A metaphor, according to I.A. Richards in The Philosophy of Rhetoric, consists of two parts: the tenor which is the subject to which attributes is derived [3]: The entire world's a stage; they have their exits and their entrances;

• An extended metaphor is one that sets up a principal subject with several subsidiary subjects or comparisons. The above quote from as you like it is a good example. The world is described as a stage and then men and women are subsidiary subjects that are further described in the same context.

• A mixed metaphor is one that leaps, in the course of a figure, to a second identification inconsistent with the first one. Example: "Clinton stepped up to the plate and grabbed the bull by the horn". Here, the baseball and the activities of a cowboy are implied. Other examples include: "That wet blanket is a loose

cannon"; "Strike while the iron is in the fire"; or (said by an administrator whose government-department's budget was slashed) "Now we can just kiss that program right down the drain".

• A dead metaphor is one in which the sense of a transferred image is not present. Example: "money", so called because it was first minted at the temple of Juno Moneta. To most people though, "money" does not evoke thoughts of the temple at Juno Moneta. Dead metaphors, by definition, normally go unnoticed; people are typically unaware of the origin of words. For instance, consideration is a metaphor meaning "take the stars into account", mantel means "cloak or hood to catch smoke", gorge means throat, and so forth for thousands more.

Linguists have identified other types of metaphor too, though the nomenclatures are not universally accepted [1]:

• An active metaphor is one which by contrast to a dead metaphor, is not part of daily language and is noticeable as a metaphor. Example: "You are my sun".

• An absolute or paralogical metaphor (sometimes called an antimetaphor) is one in which there is no discernible point of resemblance between the idea and the image. Example: "The couch is the autobahn of the living room."

• A complex metaphor is one which mounts one identification on another. Example: "That throws some light on the question." Throwing light is a metaphor and there is no actual light.

• A compound or loose metaphor is one that catches the mind with several points of similarity. Example: "He has the wild stag's foot." This phrase suggests grace and speed as well as daring.

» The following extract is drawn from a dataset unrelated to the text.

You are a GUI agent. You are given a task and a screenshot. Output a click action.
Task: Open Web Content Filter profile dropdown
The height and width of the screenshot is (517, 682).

• A dormant metaphor is one in which its contact with the initial idea it denoted has been lost. Example: "He was carried away by his passions." Here, it is not known by what the man was carried away.

• An implicit metaphor is one in which the tenor is not specified but implied. Example: "Shut your trap!" Here, the mouth of the listener is the unspecified tenor.

• A submerged metaphor is one in which the vehicle is implied, or indicated by one aspect. Example: "my winged thought". Here, the audience must supply the image of the bird.

• A simple or tight metaphor is one in which there is but one point of resemblance between the tenor and the vehicle. Example: "Cool it". In this example, the vehicle, "cool", is a temperature and nothing else, so the tenor, "it", can only be grounded to the tenor by one attribute.

So Metaphor is an ordinary tool that we use it unconsciously and automatically, with so little effort that we hardly notice it. It is omnipresent: metaphor suffuses our thoughts, no matter what we are thinking about. It is accessible to everyone: as children, we acquire a mastery of everyday metaphor.

References

1. Kovecses Z., 1990. Emotion Concepts. Springer-Verlag.

2. LakoffG. and Johnson M., 1980. Metaphors We Live By. Chicago: University of Chicago Press.

3. Richards I.A., 1996. The Philosophy of Rhetoric. Oxford, Oxford University Press.